FaceXFormer: Pioneering Unified Transformer Architecture for Comprehensive Facial Analysis

Introduction to Unified Face Analysis

Facial analysis encompasses a broad spectrum of applications, ranging from security and surveillance to entertainment and personal assistance. Task-specific algorithms have dominated the landscape, addressing challenges in face parsing, landmark detection, head pose estimation, attribute recognition, and biometric estimations like age, gender, and race. However, the inherent interconnectivity among these tasks has sparked interest in creating a overarching model capable of performing an entire gamut of facial analyses simultaneously, without the need for task-specific tailoring or preprocessing.

FaceXFormer Architecture

Enter FaceXFormer, a novel transformer-based end-to-end model designed to unify multiple facial analysis tasks within a single architecture. By treating each task as a distinct learnable token, FaceXFormer navigates the intricacies of facial analysis, ranging from detailed parsing to broader biometric estimations. The model comprises a transformer-based encoder-decoder structure, innovatively leveraging multi-scale feature extraction to ensure robust performance across all tasks.

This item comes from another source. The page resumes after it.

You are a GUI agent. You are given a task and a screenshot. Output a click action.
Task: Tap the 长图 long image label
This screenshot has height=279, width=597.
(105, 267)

The introduction of a parameter-efficient decoder, FaceX, which processes both face and task tokens simultaneously, marks a significant advancement in learning generalized and task-specific representations efficiently.

Research Contributions

FaceXFormer's debut marks several notable contributions to the field of facial analysis:

  • It pioneers a unified transformer model framework capable of concurrently addressing a spectrum of facial analysis tasks.
  • The novel FaceX decoder efficiently exploits the synergy between different facial analysis tasks, fostering improved generalization and robust performance.
  • Extensive experiments conducted offer comparative insights against specialized models and previous multi-task approaches across various benchmarks, showcasing the model's capability to maintain real-time performance while generalizing well to "in-the-wild" images.

Evaluations and Findings

The comprehensive evaluations of FaceXFormer reveal its efficacy in handling a wide range of facial analysis tasks efficiently. Interestingly, the model demonstrates its proficiency in learning from a diverse set of training datasets, each catering to different facial analysis tasks. It effectively balances between task-specific accuracy and the computational demands of real-time applications, achieving an impressive 37 Frames Per Second (FPS).

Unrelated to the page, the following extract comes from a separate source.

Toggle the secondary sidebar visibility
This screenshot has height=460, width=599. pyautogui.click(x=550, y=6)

Comparative studies against state-of-the-art models illustrate that, while FaceXFormer does not always lead in task-specific benchmarks, its unified nature and real-time performance significantly contribute to its novelty and applicability in practical scenarios. The model particularly shines in cross-dataset evaluations, an essential measure of generalizability and robustness in real-world applications.

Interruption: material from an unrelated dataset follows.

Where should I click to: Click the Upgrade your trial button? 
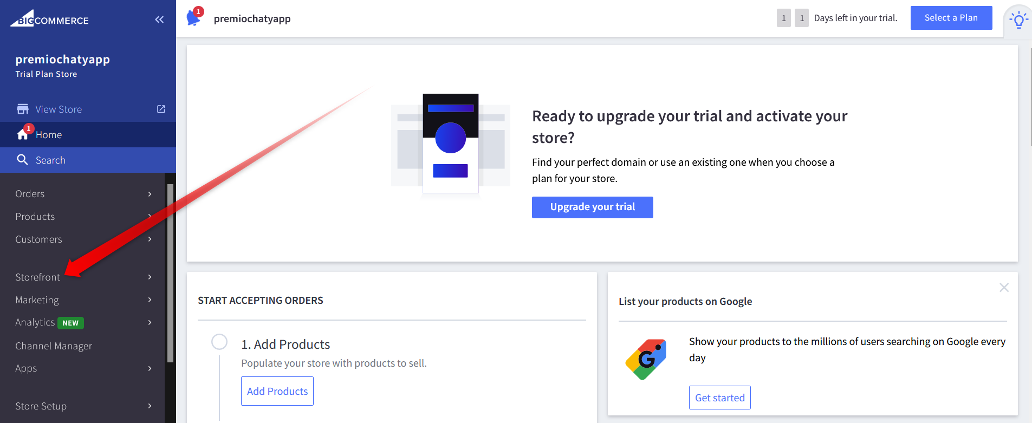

Theoretical Implications and Future Directions

The advent of FaceXFormer not only addresses existing challenges in unified facial analysis but also opens new avenues for future research. Its transformer-based architecture, capable of processing multiple facial analysis tasks simultaneously, sets a precedent for integrating more complex tasks and exploring deeper synergies between them.

Future developments may see enhancements in interactive capabilities, allowing the model to adapt dynamically to specific task requirements or incorporate additional tasks without significant redesign. Moreover, optimizing its architecture for even greater efficiency could pave the way for deploying sophisticated facial analysis systems on resource-constrained platforms.

Conclusion

FaceXFormer represents a significant leap towards achieving a comprehensive, efficient, and unified framework for facial analysis tasks. Its innovative approach in treating facial analysis tasks as learnable tokens within a transformer-based architecture establishes a robust foundation for future advancements in the field. Through extensive evaluations and comparative analyses, FaceXFormer not only demonstrates its mettle against specialized and multi-task models but also highlights its potential in shaping the future of facial analysis technologies.